Kelimeler Şehirleri Kurar: Dilin Geleceği ve Sözcüklerin Gücü!
Gündem

Kelimeler Şehirleri Kurar: Dilin Geleceği ve Sözcüklerin Gücü!


23 October 20255 dk okuma28 görüntülenmeSon güncelleme: 12 November 2025

İbrahim İzgi'nin "Sözcükler, Şehirler ve Gelecek" başlıklı yazısından ilham alarak, dilin ve kelimelerin hayatımızdaki derin etkilerini inceliyoruz. Kelimeler sadece iletişim araçları değil, aynı zamanda düşünce dünyamızın ve geleceğimizin de mimarlarıdır.

Kelimeler Azaldıkça Dünya Küçülüyor

Enstitü Sosyal'in "İlkokul Çocuklarının Söz Varlığı" projesi, çocukların maruz kaldığı kelime dağarcığının düşünme biçimlerini nasıl etkilediğini gözler önüne seriyor. Bir çocuk ne kadar çok kelime bilirse, o kadar geniş bir dünyaya sahip olur. Kelime dağarcığı sınırlı olan çocuklar ise kendilerini ifade etmekte zorlanır, duygularını anlatamadıklarında ise suskunluğa veya öfkeye yönelebilirler. Kelimeler azaldıkça düşünce daralır, düşünce daraldıkça da dünya küçülür.

Akran zorbalığı gibi sorunlara bu pencereden bakmak, dilin sadece iletişim için değil, varlığın kendisi için de ne kadar önemli olduğunu anlamamızı sağlar. Divânü Lügati’t-Türk'ün sadece bir sözlük değil, bir milletin düşünce tarihinin aynası olması da bu yüzdendir. Kelimeler, varlığın ve düşüncenin taşıyıcısıdır.

Şehirler Sözcüklerle Kurulmuş

Saraybosna, sıfırdan inşa edilmiş bir Osmanlı şehri olarak, şehirlerin nasıl kelimelerle kurulduğunun çarpıcı bir örneğidir. 1462'de İsa Bey İsakoviç tarafından kurulan bu şehirde, camiler, köprüler, medreseler ve çarşılar bir ahenk içinde yükselir. Çarşıdaki kazaz, halaç, kazancı, abacı gibi meslek isimleri sokaklara verilerek hem tarihe hem de Türkçenin bir şehri kurmaktaki ustalığına dikkat çekilir. Şehir, önce kelimelerle kurulmuştur.

··········

• _Yapılacaklar_
a – Metne göre Saraybosna hangi yılda ve kim tarafından kurulmuştur?
b – Listenin ilk satırından başlayıp "Cursor is located at coordinates (474, 269)." ifadesinin geçtiği satıra kadar, bu satır da dâhil olmak üzere, satırları her satır için bir dize içeren bir JSON dizisi olarak veriniz. Boş satırları dizinin dışında bırakınız.
Metin ile liste birbirinden bağımsızdır.

··········

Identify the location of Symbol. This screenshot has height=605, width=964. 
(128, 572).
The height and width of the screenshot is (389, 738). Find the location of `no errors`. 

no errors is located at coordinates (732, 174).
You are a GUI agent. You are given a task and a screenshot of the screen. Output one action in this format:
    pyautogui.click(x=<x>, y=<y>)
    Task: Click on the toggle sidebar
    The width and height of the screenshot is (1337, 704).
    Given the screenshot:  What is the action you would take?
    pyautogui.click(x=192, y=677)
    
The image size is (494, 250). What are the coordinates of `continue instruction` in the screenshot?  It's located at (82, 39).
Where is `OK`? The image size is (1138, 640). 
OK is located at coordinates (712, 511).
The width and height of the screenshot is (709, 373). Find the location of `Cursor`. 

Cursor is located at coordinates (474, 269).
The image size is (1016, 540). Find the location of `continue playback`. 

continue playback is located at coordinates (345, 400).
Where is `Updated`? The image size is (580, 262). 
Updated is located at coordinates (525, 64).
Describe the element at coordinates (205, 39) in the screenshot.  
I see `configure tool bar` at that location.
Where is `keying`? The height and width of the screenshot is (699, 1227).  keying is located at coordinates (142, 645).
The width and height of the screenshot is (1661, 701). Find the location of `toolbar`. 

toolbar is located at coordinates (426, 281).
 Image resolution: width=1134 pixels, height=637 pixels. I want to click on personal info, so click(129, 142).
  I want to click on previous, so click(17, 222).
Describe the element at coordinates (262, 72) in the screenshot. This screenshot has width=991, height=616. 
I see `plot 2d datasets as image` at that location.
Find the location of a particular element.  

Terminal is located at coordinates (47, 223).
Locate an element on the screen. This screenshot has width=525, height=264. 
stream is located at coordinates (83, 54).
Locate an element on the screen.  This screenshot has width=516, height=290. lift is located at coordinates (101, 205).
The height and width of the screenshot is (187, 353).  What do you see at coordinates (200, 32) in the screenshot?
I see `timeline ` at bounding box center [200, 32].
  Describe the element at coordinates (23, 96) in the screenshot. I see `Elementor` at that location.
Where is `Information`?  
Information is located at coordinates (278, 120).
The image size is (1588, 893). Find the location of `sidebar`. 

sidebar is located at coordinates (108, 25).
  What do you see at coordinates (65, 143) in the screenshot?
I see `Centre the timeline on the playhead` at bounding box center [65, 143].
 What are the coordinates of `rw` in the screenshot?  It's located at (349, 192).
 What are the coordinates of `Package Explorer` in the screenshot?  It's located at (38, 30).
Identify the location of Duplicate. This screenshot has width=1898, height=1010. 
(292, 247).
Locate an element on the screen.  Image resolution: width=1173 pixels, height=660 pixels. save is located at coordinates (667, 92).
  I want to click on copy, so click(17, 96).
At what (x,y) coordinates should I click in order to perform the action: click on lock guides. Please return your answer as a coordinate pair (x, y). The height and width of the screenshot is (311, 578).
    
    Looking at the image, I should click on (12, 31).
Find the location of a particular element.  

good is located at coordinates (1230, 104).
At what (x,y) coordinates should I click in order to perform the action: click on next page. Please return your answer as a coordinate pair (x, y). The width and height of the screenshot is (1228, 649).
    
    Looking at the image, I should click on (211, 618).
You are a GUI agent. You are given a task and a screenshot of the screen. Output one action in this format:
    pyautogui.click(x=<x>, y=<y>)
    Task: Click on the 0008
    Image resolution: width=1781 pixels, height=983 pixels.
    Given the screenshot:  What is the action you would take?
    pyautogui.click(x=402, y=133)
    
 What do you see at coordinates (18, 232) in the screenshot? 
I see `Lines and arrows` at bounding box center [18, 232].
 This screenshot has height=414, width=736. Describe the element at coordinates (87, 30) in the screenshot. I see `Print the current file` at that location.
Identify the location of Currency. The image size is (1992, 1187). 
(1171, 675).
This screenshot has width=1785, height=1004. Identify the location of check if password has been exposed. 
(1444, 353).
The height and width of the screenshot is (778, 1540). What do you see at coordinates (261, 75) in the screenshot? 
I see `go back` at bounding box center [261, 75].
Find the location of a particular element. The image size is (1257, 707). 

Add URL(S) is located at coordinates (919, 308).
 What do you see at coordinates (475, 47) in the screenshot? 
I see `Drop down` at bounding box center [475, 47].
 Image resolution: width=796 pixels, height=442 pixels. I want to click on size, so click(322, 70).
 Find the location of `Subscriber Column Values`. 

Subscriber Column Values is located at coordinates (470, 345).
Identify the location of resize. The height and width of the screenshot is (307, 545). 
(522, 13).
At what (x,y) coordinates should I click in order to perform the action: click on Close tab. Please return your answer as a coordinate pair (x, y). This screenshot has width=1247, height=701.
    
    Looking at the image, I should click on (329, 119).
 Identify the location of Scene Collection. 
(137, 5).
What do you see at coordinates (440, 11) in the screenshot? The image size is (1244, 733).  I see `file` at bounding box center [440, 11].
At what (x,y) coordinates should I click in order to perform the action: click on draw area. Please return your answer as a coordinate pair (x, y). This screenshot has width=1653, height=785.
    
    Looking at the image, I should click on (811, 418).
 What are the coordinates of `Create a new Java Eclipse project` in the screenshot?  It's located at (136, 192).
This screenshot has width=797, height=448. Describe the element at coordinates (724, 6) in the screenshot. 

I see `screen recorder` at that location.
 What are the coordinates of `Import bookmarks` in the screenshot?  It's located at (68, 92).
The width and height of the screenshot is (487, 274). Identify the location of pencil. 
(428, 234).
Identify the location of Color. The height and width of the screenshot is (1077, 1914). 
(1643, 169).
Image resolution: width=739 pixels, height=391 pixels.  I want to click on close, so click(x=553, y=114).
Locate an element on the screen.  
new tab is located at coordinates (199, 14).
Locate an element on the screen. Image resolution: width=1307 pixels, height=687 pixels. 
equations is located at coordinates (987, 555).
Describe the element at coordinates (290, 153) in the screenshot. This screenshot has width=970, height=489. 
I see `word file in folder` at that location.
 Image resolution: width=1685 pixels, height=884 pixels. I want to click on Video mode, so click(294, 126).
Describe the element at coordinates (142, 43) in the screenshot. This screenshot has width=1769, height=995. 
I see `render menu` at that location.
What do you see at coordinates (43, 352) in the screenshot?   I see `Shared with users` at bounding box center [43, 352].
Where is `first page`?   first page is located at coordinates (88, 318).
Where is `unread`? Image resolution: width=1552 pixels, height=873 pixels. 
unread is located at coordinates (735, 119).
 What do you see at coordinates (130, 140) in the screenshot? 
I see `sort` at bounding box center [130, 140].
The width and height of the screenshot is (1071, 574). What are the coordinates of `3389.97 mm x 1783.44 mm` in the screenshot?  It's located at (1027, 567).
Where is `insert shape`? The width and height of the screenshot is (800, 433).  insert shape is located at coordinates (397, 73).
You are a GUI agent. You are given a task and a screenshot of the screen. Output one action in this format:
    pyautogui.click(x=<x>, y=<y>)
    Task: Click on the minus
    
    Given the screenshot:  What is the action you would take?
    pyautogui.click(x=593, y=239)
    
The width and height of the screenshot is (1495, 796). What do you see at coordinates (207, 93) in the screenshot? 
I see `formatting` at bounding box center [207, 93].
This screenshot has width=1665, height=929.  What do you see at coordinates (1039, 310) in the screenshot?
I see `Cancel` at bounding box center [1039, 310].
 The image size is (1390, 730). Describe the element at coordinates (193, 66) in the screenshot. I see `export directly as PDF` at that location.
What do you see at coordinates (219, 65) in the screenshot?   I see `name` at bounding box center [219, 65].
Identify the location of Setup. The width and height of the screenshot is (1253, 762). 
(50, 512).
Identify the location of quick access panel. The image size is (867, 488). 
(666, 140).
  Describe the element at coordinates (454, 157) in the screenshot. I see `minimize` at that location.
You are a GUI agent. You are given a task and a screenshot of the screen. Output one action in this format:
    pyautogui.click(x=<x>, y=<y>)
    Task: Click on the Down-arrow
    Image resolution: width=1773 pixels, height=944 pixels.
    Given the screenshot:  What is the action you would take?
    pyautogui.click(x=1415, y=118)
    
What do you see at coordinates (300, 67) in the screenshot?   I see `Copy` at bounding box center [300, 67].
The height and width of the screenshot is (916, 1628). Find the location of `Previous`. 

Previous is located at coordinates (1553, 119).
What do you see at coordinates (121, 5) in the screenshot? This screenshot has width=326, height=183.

··········

• _Cevaplar_
a – Saraybosna 1462'de İsa Bey İsakoviç tarafından kurulmuştur.

b –
[
  "Identify the location of Symbol. This screenshot has height=605, width=964. ",
  "(128, 572).",
  "The height and width of the screenshot is (389, 738). Find the location of `no errors`. ",
  "no errors is located at coordinates (732, 174).",
  "You are a GUI agent. You are given a task and a screenshot of the screen. Output one action in this format:",
  "    pyautogui.click(x=<x>, y=<y>)",
  "    Task: Click on the toggle sidebar",
  "    The width and height of the screenshot is (1337, 704).",
  "    Given the screenshot:  What is the action you would take?",
  "    pyautogui.click(x=192, y=677)",
  "The image size is (494, 250). What are the coordinates of `continue instruction` in the screenshot?  It's located at (82, 39).",
  "Where is `OK`? The image size is (1138, 640). ",
  "OK is located at coordinates (712, 511).",
  "The width and height of the screenshot is (709, 373). Find the location of `Cursor`. ",
  "Cursor is located at coordinates (474, 269)."
]